Public Health Dept. implements crisis standards of practice for contact tracing

Health Officer Erica Bergstrom announced Friday afternoon the Walworth County Public Health Department has implemented Crisis Standards of Practice in response to the growing number of COVID-19 cases in Walworth County.

During the past two weeks, nearly 600 new COVID-19 cases were reported to the Walworth County Public Health Department. This number has risen exponentially, nearly doubling over the previous two-week period. This increase has created an overwhelming number of cases and close contacts.

Despite increased staffing, the number of people to be contacted has now exceeded the capacity of the Walworth County Public Health Department.

“We are no longer able to conduct the same level of notification and contact tracing that we would during a typical outbreak.

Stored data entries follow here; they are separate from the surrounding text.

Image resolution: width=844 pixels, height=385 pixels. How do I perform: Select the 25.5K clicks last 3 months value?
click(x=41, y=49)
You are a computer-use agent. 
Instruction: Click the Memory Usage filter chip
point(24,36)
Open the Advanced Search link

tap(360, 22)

The pandemic has now reached a level in Walworth County that has required us to adapt our response,” Bergstrom wrote in a press release.

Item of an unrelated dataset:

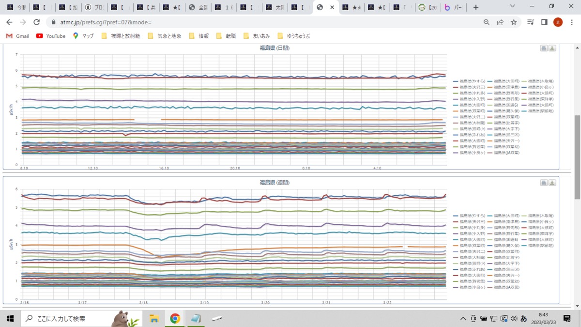Open a new browser tab

pyautogui.click(x=476, y=7)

“As suggested by Dr. Ryan Westergaard, Chief Medical Officer and State Epidemiologist for Communicable Diseases, we will begin to implement Crisis Standards of Practice to ensure we are protecting our most vulnerable,” she added.

The neighboring counties of Jefferson and Rock began implementing Crisis Standards of Practice in early October. Laboratories have also experienced the effects of rising cases and are taking longer to notify Public Health of results, further extending contact timelines.

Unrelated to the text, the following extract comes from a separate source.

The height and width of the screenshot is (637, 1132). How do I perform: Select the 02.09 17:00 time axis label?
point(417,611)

Effective beginning today, Oct. 30, Crisis Standards of Practice will prioritize contacting positive cases who are age 60 and older, and children who are 18 years old and younger.

All other individuals will be contacted as capacity allows, the release states.

Long term care facilities and schools remain a priority for the Walworth County Public Health Department. Employers are encouraged to contact the Public Health Department if they have two or more positive employees, which is the definition of an outbreak.

As part of the response, the Walworth County Public Health officials are asking for assistance by residents to slow the spread of COVID-19 by reviewing the following guidance:

If awaiting test results:

– If you have concern that you may have been in close contact with anyone who has or is suspected to have COVID-19 or if you are exhibiting any symptoms, it is recommended that you test for COVID-19. You should stay home away from others while waiting for your test results even if you are not experiencing any symptoms. Anyone that lives in your household should also stay home until you get the test results.

– If you have no reason to believe that you may have been in close contact and are not exhibiting any symptoms, but you took a test for some other reason, such as a pre-screen for a medical procedure, you are not required to isolate while awaiting the results.

If you have tested positive for COVID-19:

– Answer your phone. A Public Health Nurse or Disease Investigator may be contacting you to ask about your symptoms and provide you with guidance and resources.

– Notify your close contacts. A close contact is anyone with whom you have had physical contact or who has been within 6 feet of you for 15 minutes or more (either continuously or over any 24-hour period). Talk to anyone who was a close contact two days before you started to have symptoms through the end of your isolation. If you did not experience symptoms at the time of the test, talk to anyone you had close contact with two days prior to taking the test through the end of your isolation. Let them know that you tested positive for COVID-19 and instruct them to quarantine for at least 14 days from when the close contact occurred.

– Notify your employer, school, or other organizations you were at so they can complete contact tracing and quarantine those that were exposed.

– Stay home. Stay home and away from household members until you finish your isolation period.

If you have been told you are a close contact:

– Stay home and self-quarantine. You should quarantine for at least 14 days from when the close contact occurred.

– If you develop symptoms, isolate from others and contact your health care provider.

– Recent CDC guidance indicates that even if you test negative for COVID-19 or feel healthy, you should stay home (quarantine) since symptoms may appear two to 14 days after exposure to the virus.

Reminders, if none of the above apply:

– Avoid large gatherings.

– Wear a mask or face covering. Face coverings limit the chances of spreading the virus from person to person.

– Wash your hands frequently with soap and water or use hand sanitizer.

– Maintain physical distance. Physical distancing can decrease the risk of spreading or catching the virus.

– Stay home if you feel sick. If you have any symptoms of COVID-19, no matter how mild, stay home. Do not go to work, school, or run errands.

– Keep track of your close contacts. If you do get sick and test positive for COVID-19, you will need to know who you have been in contact with for at least the last two days prior to getting sick or a positive test result so you can notify them.

Walworth County Public Health Department officials said they “thank everyone for doing their part to help keep the community safe.

“By working together, we can slow the spread and keep our businesses and schools open,” said Bergstrom.